The kingdom is also a realm of forgiveness.[vii]  Jesus told a parable about a man whose servant owed him a great deal of money.  The master wanted to settle the account so he called the servant before him.  The servant—who did not have the money to pay the debt—pleaded for mercy.  In response to his plea the master canceled their debt.  The servant then left the master’s house and came to a fellow servant who was indebted to him.  When he demanded payment, the fellow servant pleaded for mercy, but none was extended to him.  The servant, who had just had his debt canceled, ordered the fellow servant cast into prison for failing to pay what was due.  When the master heard about this he became so angry that he tossed this servant in prison because he did not extend to his comrade the same mercy that he had been given.  Jesus concludes this parable with a word of warning.  If you receive grace—the blessing of a forgiven debt—you are bound to share that grace with others.  Those who fail face judgment (cf. Mt. 18:23-35).

The kingdom of God is also a realm of grace.[viii]  To illustrate this point, Jesus told a story about a man who hired several employees to work his fields.  Each was hired for a substantial day’s wage (cf. Mt. 20:1-16). At several different times during the day, the land owner canvassed the community in search of more persons to work his field.  At the end of the day he paid each person the same wage—whether they had worked one hour or all day. Many of the workers complained about the apparent injustice.  A person working one hour should not be paid the same as a person who works twelve.  But this is not how the grace of God functions in human life.  God gives grace to all—and God’s grace is not dependent upon the labor.

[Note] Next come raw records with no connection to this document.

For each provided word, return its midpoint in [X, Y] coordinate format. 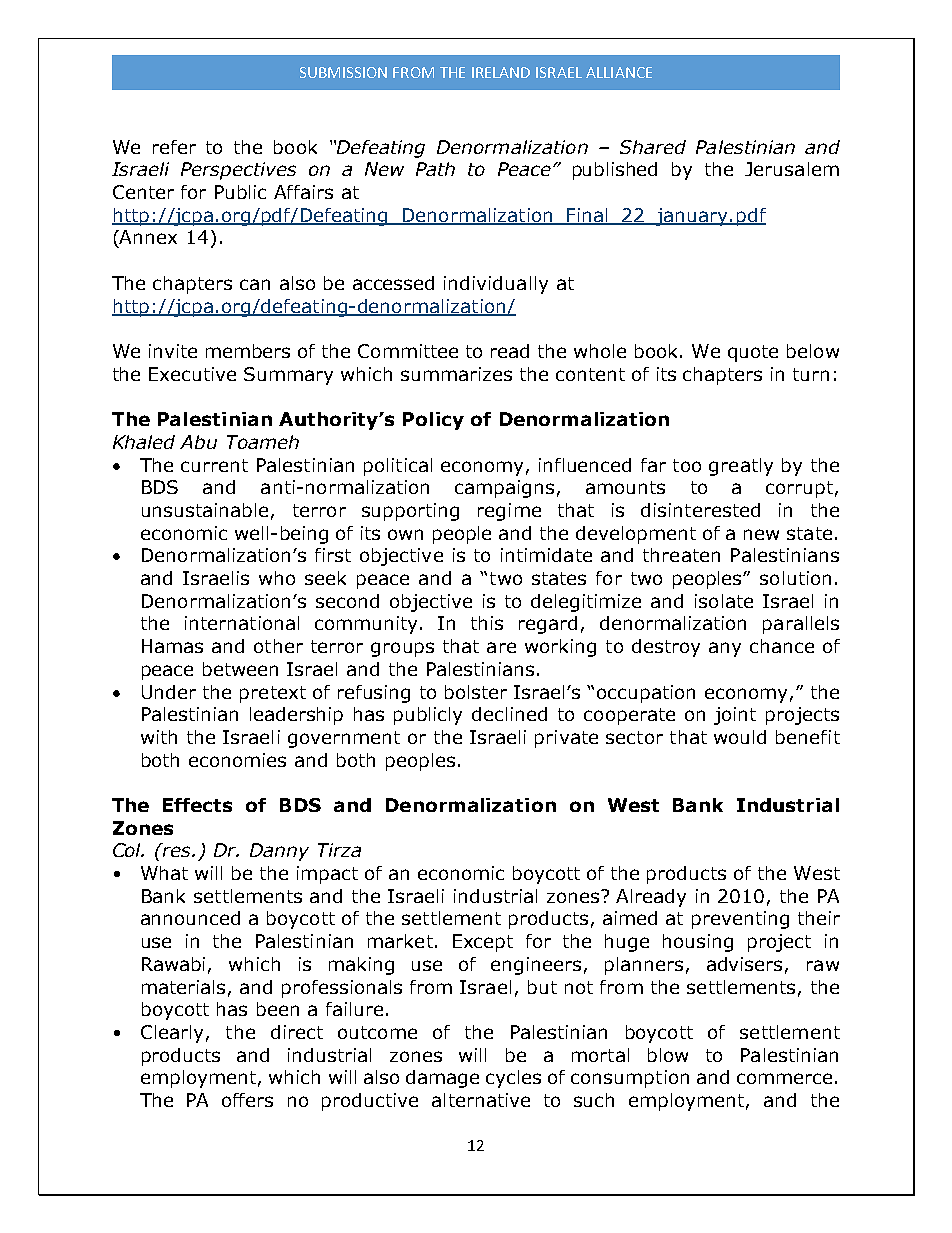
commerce [784, 1078]
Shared [653, 147]
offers [247, 1100]
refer [174, 147]
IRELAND [501, 72]
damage [442, 1079]
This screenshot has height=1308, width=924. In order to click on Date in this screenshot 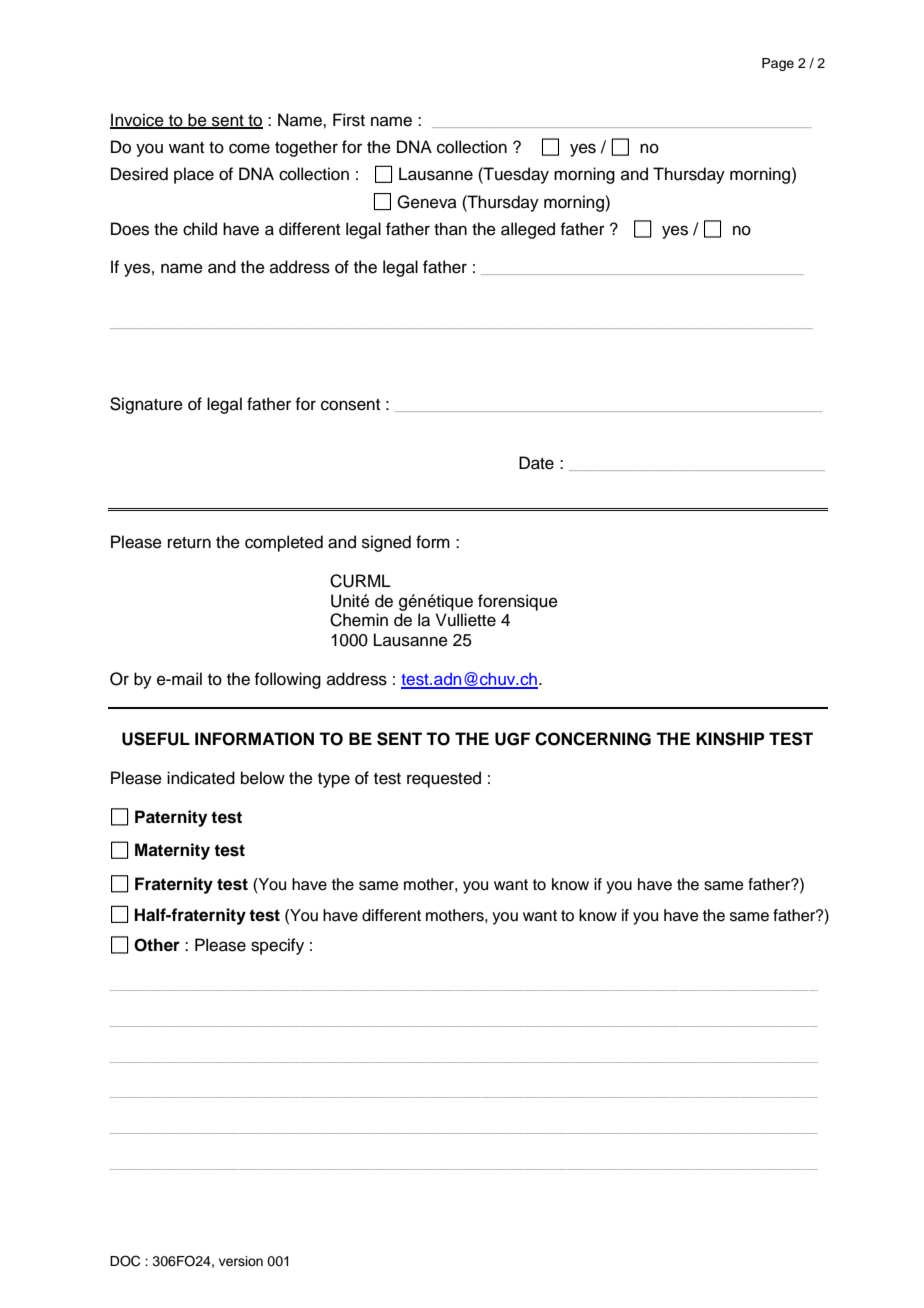, I will do `click(536, 463)`.
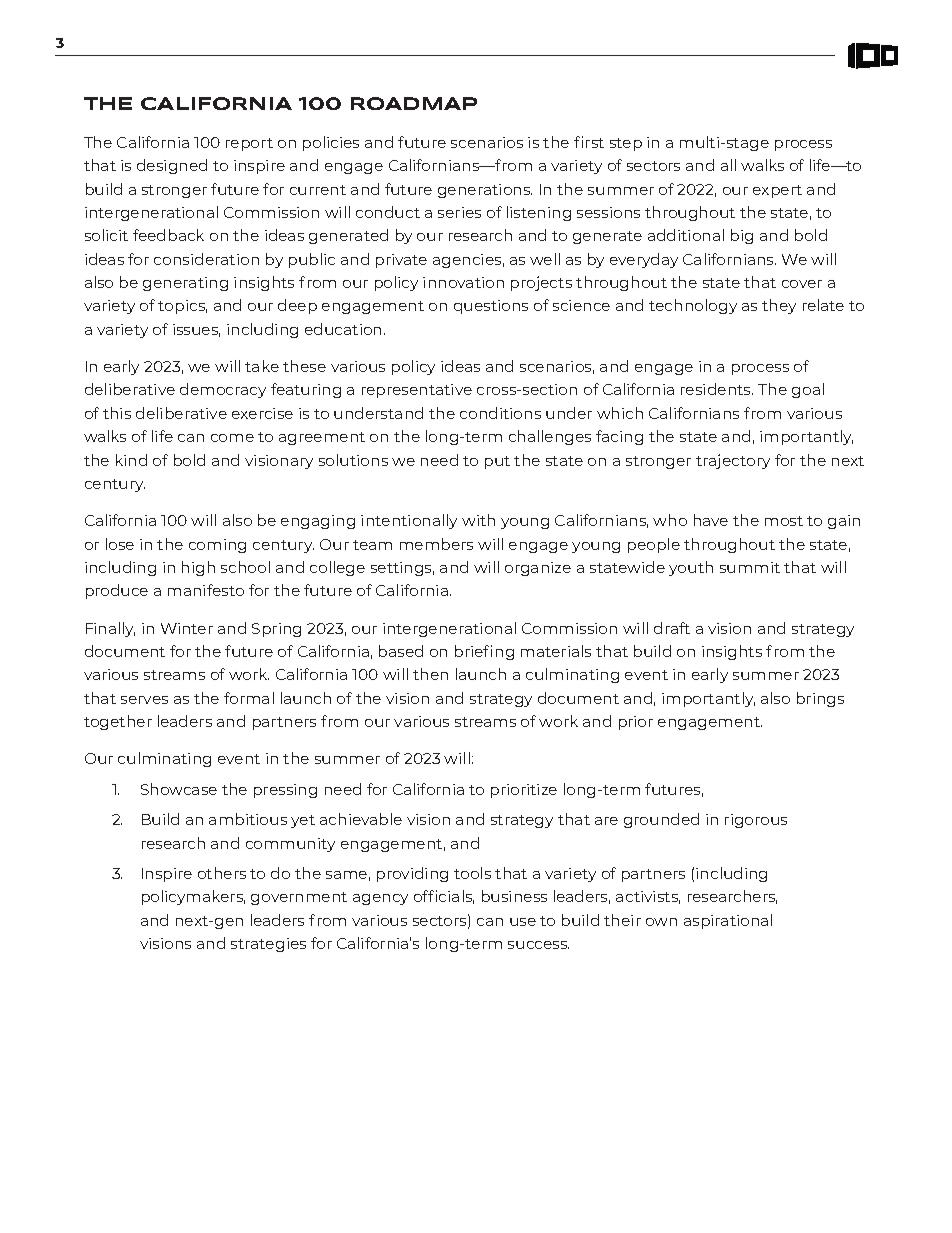 The height and width of the screenshot is (1233, 952). Describe the element at coordinates (249, 144) in the screenshot. I see `report` at that location.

Jesus also taught that God’s kingdom requires “sobriety and alertness,” as illustrated by the parable of the ten virgins waiting for the arrival of their bridegrooms (cf. Mt. 25:1-14).  Five were wise and had enough oil for their lamps.  Five were foolish and had insufficient oil. The unprepared missed their bridegroom.  In like manner, those unprepared for the arrival of the kingdom will miss its blessings.[ix] 

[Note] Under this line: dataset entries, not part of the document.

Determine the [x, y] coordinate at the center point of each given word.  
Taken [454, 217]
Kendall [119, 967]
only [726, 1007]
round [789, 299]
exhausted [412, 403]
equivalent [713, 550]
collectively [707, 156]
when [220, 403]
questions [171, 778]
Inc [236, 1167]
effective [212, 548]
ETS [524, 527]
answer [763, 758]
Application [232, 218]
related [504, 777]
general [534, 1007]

In these stories Jesus offers a description of what the kingdom of God is like.  Mennonite Pastor Paul Lederach summarizes these lessons, saying:

This, then, is Jesus’ view of the kingdom.  It is conflict.  It grows.  It penetrates.  It is worldwide.  It is the forgiving, gracious rule of God.  Where God is present in saving power, where God is acknowledged, where God us obeyed, where God’s will is being done—there is God’s kingdom![x]


One of the primary goals of evangelism is to invite persons to respond to the announcement of the nearness of the kingdom by repenting of their sin and reorienting their lives under the sovereignty of God’s leadership.  We are not simply talking about repentance as it is so often viewed in contemporary society—as sorrow for one’s sin.  The New Testament view is different.  The Greek word translated “repent” in the New Testament is metanoeo.  It means “to think differently or afterwards,”  “to reconsider.”  Entrance into the kingdom—the central goal or purpose of the entire  evangelistic enterprise—requires such repentance.  It requires a change of values, outlook, and allegiance.  

Such a change, however, does not take place overnight.  It is a process—a pilgrimage.  As such, evangelism also has as a primary goal the making of disciples—the making of kingdom citizens or followers of Jesus Christ.  This will be the subject of our next blog post.

[i] Paul M. Lederach, A Third Way:  Conversations about Anabaptist/Mennonite Faith.  (Scottdale, Pennsylvania:  Herald Press, 1980), 27.

[ii] Stanley J. Grenz, Theology for the Community of God, 654.

[iii] Ibid.

[iv] Paul M. Lederach, A Third Way:  Conversations about Anabaptist/Mennonite Faith, 29.

[v] Ibid.

[vi] Ibid., 30.

[vii] Ibid.

[viii] Ibid.

[ix] Ibid.

[x] Ibid., 30-31.

One Response to “Evangelism and the Kingdom of God”

  1. Thanks for the hard work on these articles. They are very uplifting. You give great reasons for seeing conversion as “whole life” decision and change. Not just a one time thing.